\

OCR for construction documents does not work, we fixed it

79 points - today at 4:05 PM


So we've built an API and trained models that detects fixtures, extracts schedules, and analyzes construction documents. Check us out!

More examples: - https://www.getanchorgrid.com/developer/docs/endpoints/drawi...

Main website: - https://www.getanchorgrid.com/developer

Why we did it: https://www.getanchorgrid.com/developer/docs/changelog/const...

Source
  • Terr_

    today at 5:34 PM

    > OCR for construction documents does not work

    I'm reminded of the Xerox JBIG2 bug back in ~2013, where certain scan settings could silently replace numbers inside documents, and bad construction-plans were one of the cases that led to it being discovered. [0]

    It wasn't overt OCR per se, end-user users weren't intending to convert pixels to characters or vice-versa.

    [0] https://www.youtube.com/watch?v=c0O6UXrOZJo&t=6m03s

      • hackcasual

        today at 8:30 PM

        JBIG2 does glyph binning, as you say not exactly OCR, but similar. So chunks of the image that look sufficiently similar get replaced with a reference to a single instance.

        • TehCorwiz

          today at 5:48 PM

          If I recall it was an artifact of the compression algo.

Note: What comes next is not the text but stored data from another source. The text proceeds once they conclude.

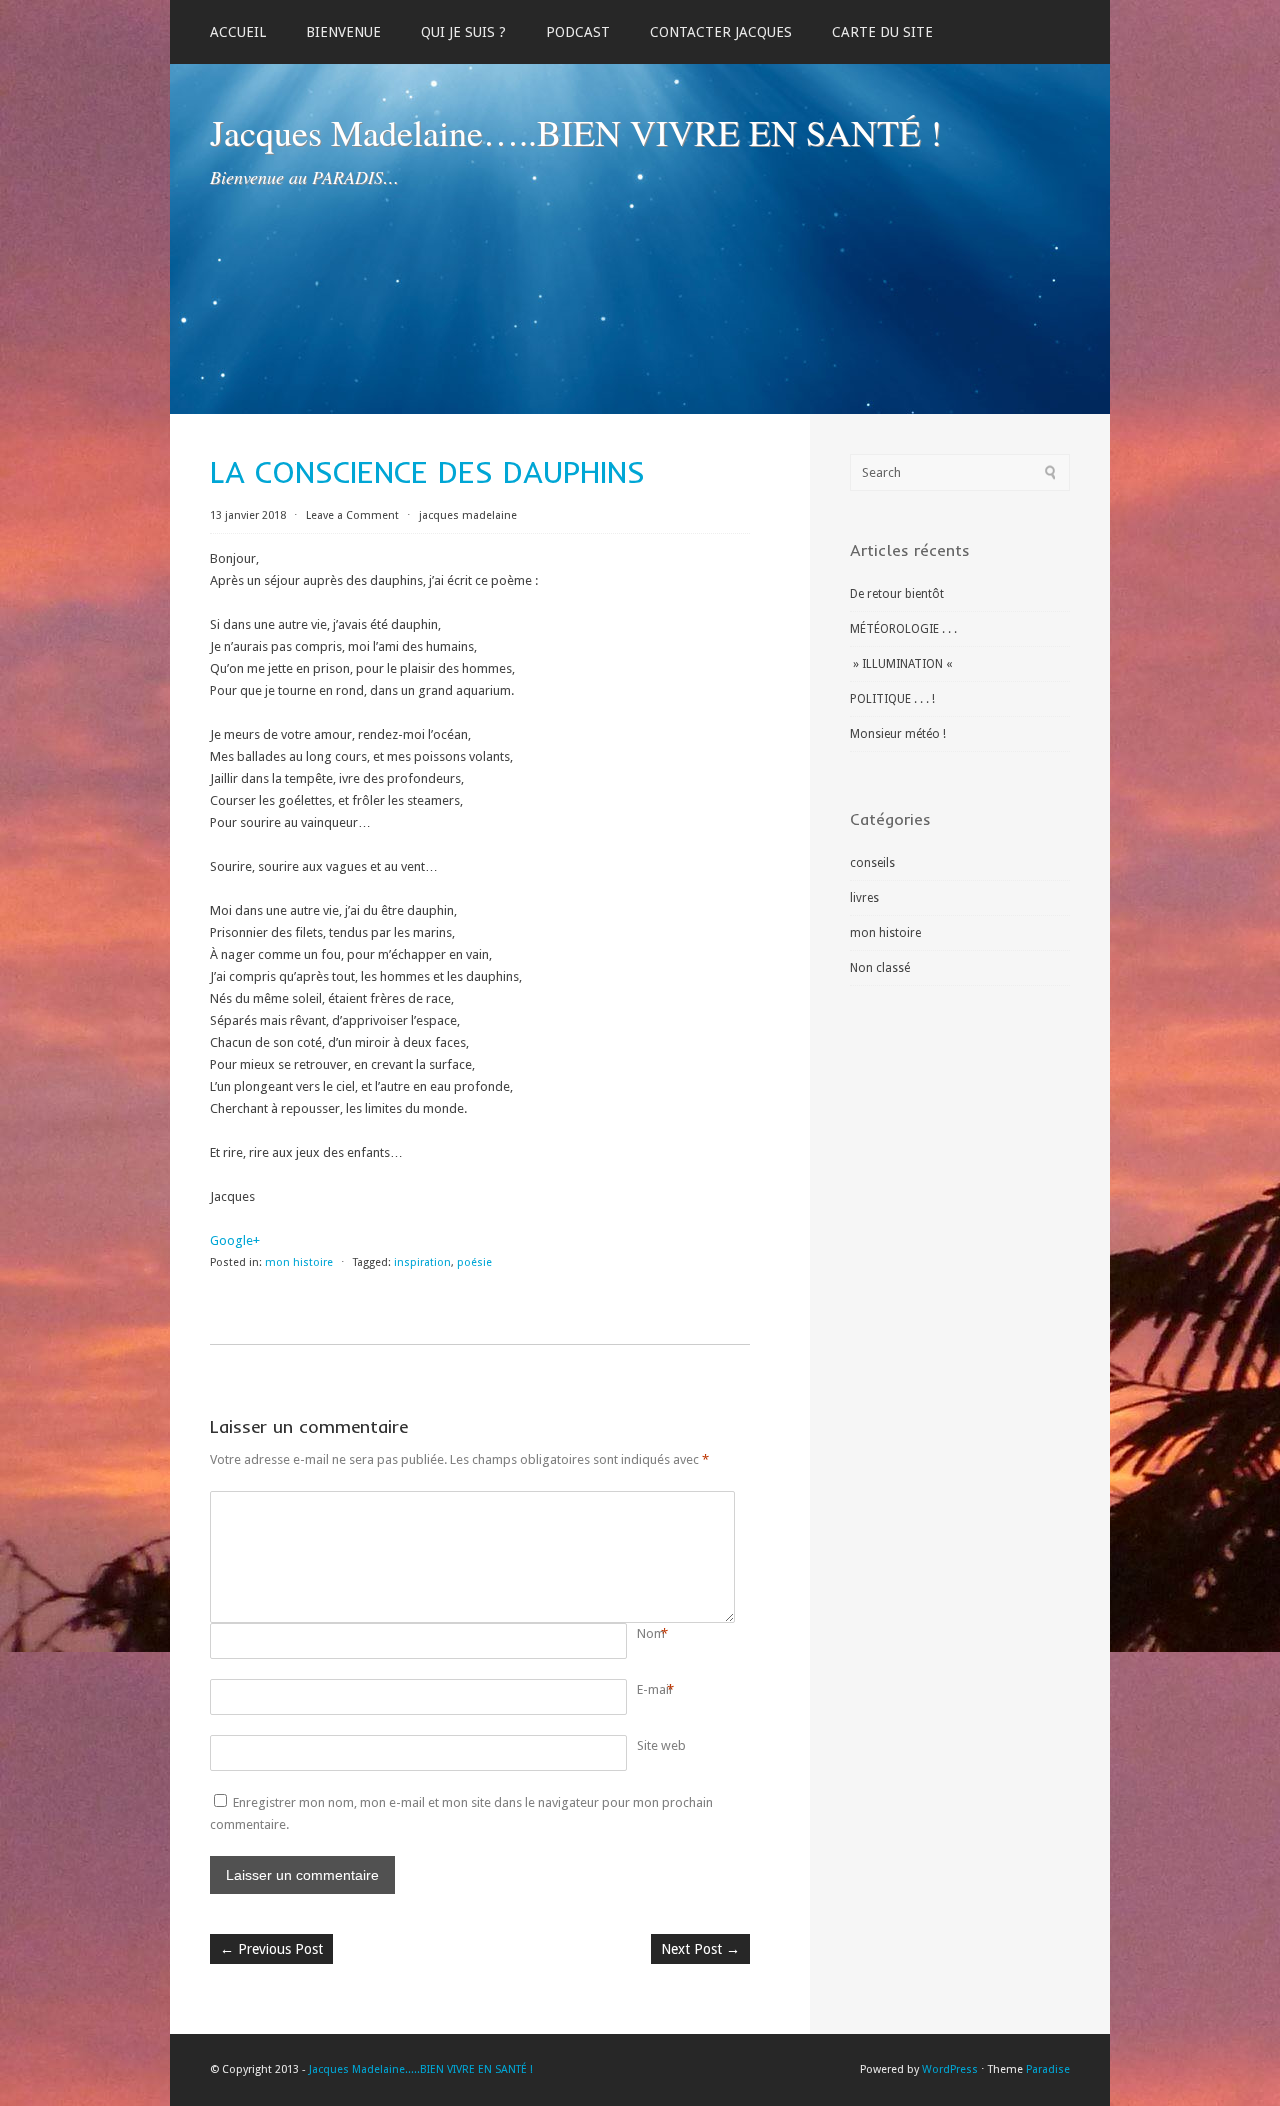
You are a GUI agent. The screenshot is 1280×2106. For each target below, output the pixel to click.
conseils (872, 863)
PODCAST (578, 32)
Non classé (880, 968)
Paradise (1048, 2069)
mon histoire (299, 1262)
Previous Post (271, 1949)
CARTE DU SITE (882, 32)
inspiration (422, 1262)
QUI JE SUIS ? (463, 32)
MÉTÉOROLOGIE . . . (903, 629)
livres (864, 898)
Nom (651, 1633)
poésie (474, 1262)
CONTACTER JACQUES (721, 32)
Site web (661, 1745)
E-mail (654, 1689)
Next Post (700, 1949)
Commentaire (640, 1502)
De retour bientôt (897, 594)
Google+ (235, 1240)
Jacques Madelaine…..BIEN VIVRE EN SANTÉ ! (576, 132)
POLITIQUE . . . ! (892, 699)
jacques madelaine (468, 515)
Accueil (238, 32)
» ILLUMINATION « (902, 664)
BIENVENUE (343, 32)
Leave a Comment (352, 515)
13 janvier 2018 (249, 515)
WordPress (950, 2069)
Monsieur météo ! (898, 734)
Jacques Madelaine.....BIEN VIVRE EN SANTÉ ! (421, 2069)
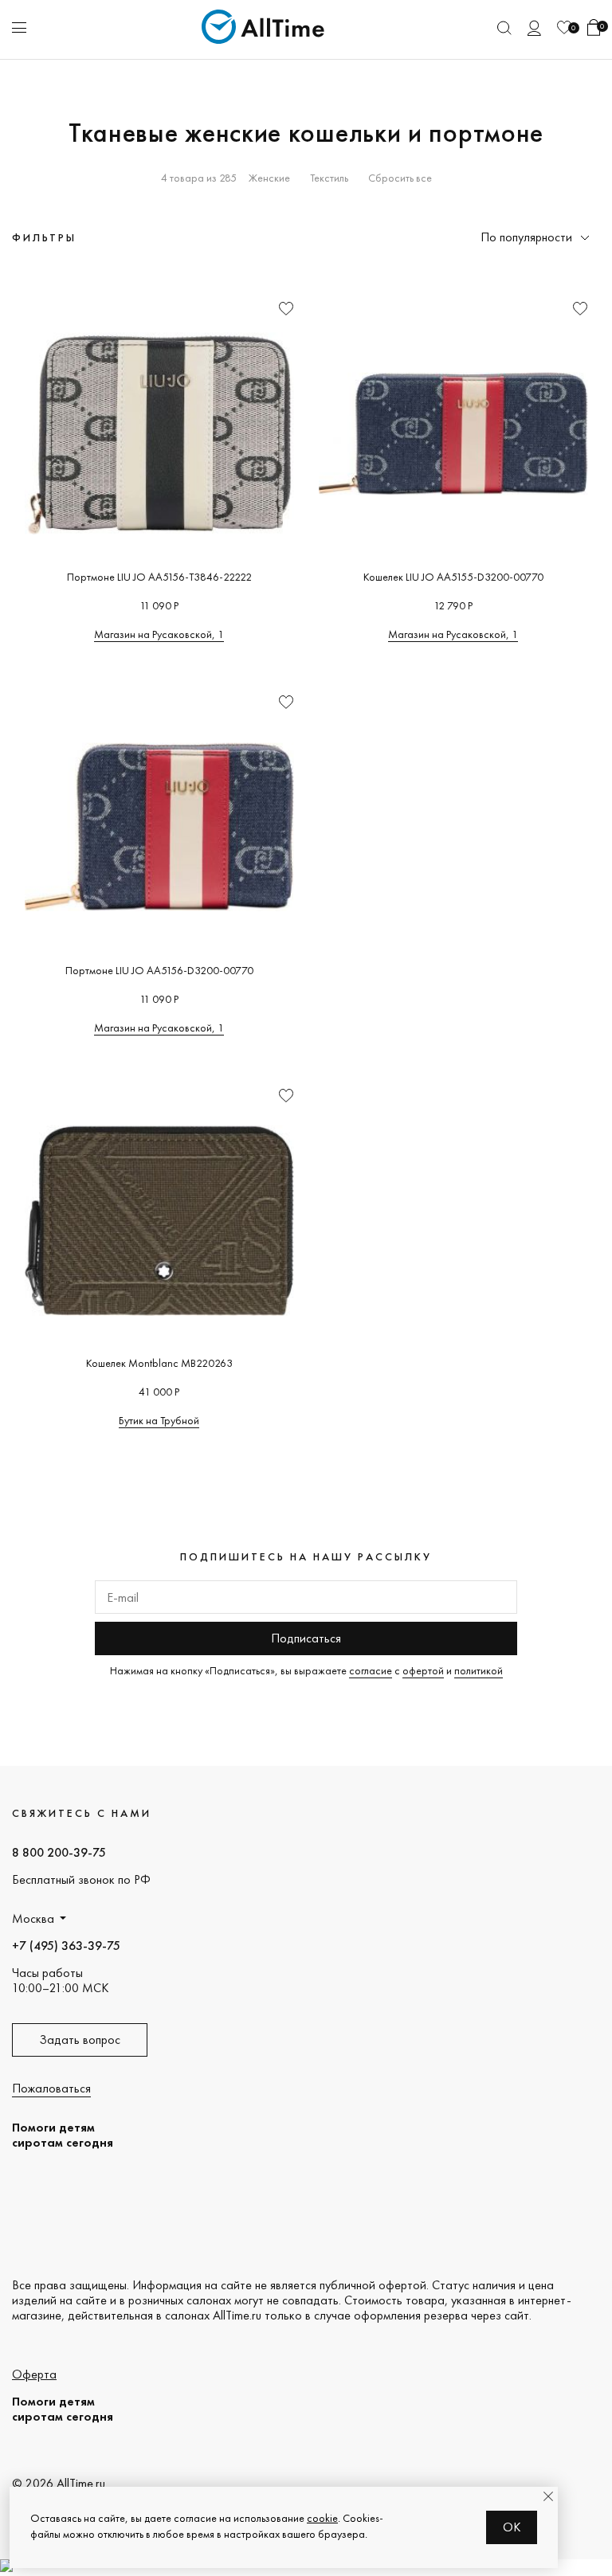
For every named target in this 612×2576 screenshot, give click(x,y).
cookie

          Full context and details: https://www.dkriesel.com/en/blog/2013/0802_xerox-workcentres...

      • sreekanth850

        today at 6:53 PM

        We’re taking a different path, building a parsing engine that converts CAD (DWG/DXF) into fully structured JSON with preserved semantics (no ML in the critical path).We also have a separate GIS parser that extracts vector data (features, layers, geometries) independently, Like to know how you handle consistency and reproducibility across runs using models and how you make it affordable, especially at scale. because as far as i know CAD and GIS need precision and accuracy.

          • wcisco17

            today at 7:37 PM

            interesting yeah parsing DWG/DXF natively makes sense when the source file is clean and well-structured. The precision argument is valid in controlled environments.

            The challenge we kept running into is that construction drawings in the wild aren’t always that clean. Unresolved xrefs, exploded dynamic blocks, version incompatibilities, SHX font substitutions — by the time a PDF hits a GC’s desk it’s often the only reliable artifact left. The CAD source may not even be available.

            That’s why we see vision becomes the more pragmatic path — not because it’s more precise than structured CAD parsing, but because PDFs are the actual lingua franca of construction. Every firm, every trade, every discipline hands off PDFs. So we made a bet on meeting the document where it actually lives.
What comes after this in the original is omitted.